Hacker News

I'm trying to use computer use and browser use (via playwright MCP) in my work. Computer use is a hit and miss (mostly miss), but playwright MCP often works very well. The downside is it takes a lot of time to complete even easy tasks.

For example, to automate processing emails, it needs to 1. go to Gmail 2. log in to Google if necessary (This often requires two step verification so it's hard to completely automating, but possible) 3. read the latest mail 4. check the content and choose the action - if needed, reply the email - if it mentions tasks, add them to the todo list - if it mentions schedules, add them to the calendar 5. repeat for all emails based on specified conditions. And each step requires dozens of DOM (a11y tree) analyzes and actions (fill username/password input, check keep logging in, click submit button, etc). Based on the model used, each step can take ~100s. So easy tasks can easily add up to tens of minutes or even hours.

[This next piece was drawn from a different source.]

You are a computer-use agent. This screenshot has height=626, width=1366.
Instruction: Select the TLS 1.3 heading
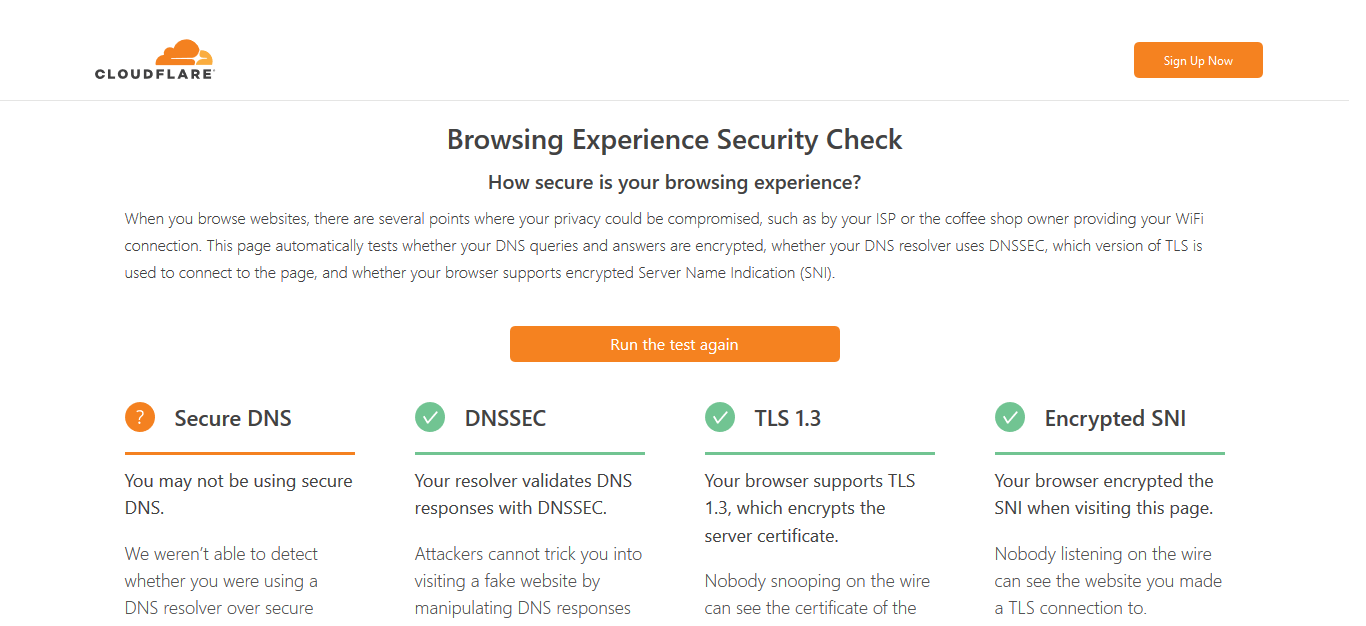click(787, 418)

For frequently used tasks, I write skills like /logging-in, /read-latest-emails, using playwright scripts and let the agent choose them And based on the email content, the agent chooses other tools like /write-reply, /add-todo, /add-event, etc, so that the model can only focus on the core tasks requiring thinking. It reduces the execution time drastically.

But it can buries important business logic in the playwright scripts, not the agent's instructions. For examples, simplified steps to add TODO items are like; 1. read the email 2. check if it's about todos, then decide to add them to Asana 3. extract and summarize the title, content, priority, due date, tags, etc. 3. access to Asana (log in if necessary) 4. check if there are similar tasks 5. if not, add the tasks This can take tens of minutes, and each step can have important business logic, like; - how to decide the priority and due date - how to choose tags based on the content - how to decide if two tasks are similar This information should be read and updated by not only developers, but managers and other teams. And if I write those steps in skills with playwright scripts, it improves the speed, but all those business logic are buried in the code, so not accessible by non-technical people. It's also error-prone because web sites often tweak the UI and scripts can stop working.

So it's very convenient if the agent processes these step once, then decides it's worth writing the playwright script so that the next time those mundate processs can be executed instantly.

With automatic skill generation, the agent decides by itself if there are workflows worth writing skills with playwright scripts, like /log-in, /extract-information, /check-similar-tasks, /add-tasks. Like Just-In-Time compiler, the skills are a byproduct of the agent instruction, all business logic are written in the agent's instruction, and doesn't need to be updated manually nor tracked in a version control system.

This can reduce a lot of execution time and API cost, and be applied other than browser automation, like computer use or any other agentic tasks if it's possible to write automation scripts for tasks not requiring thinking.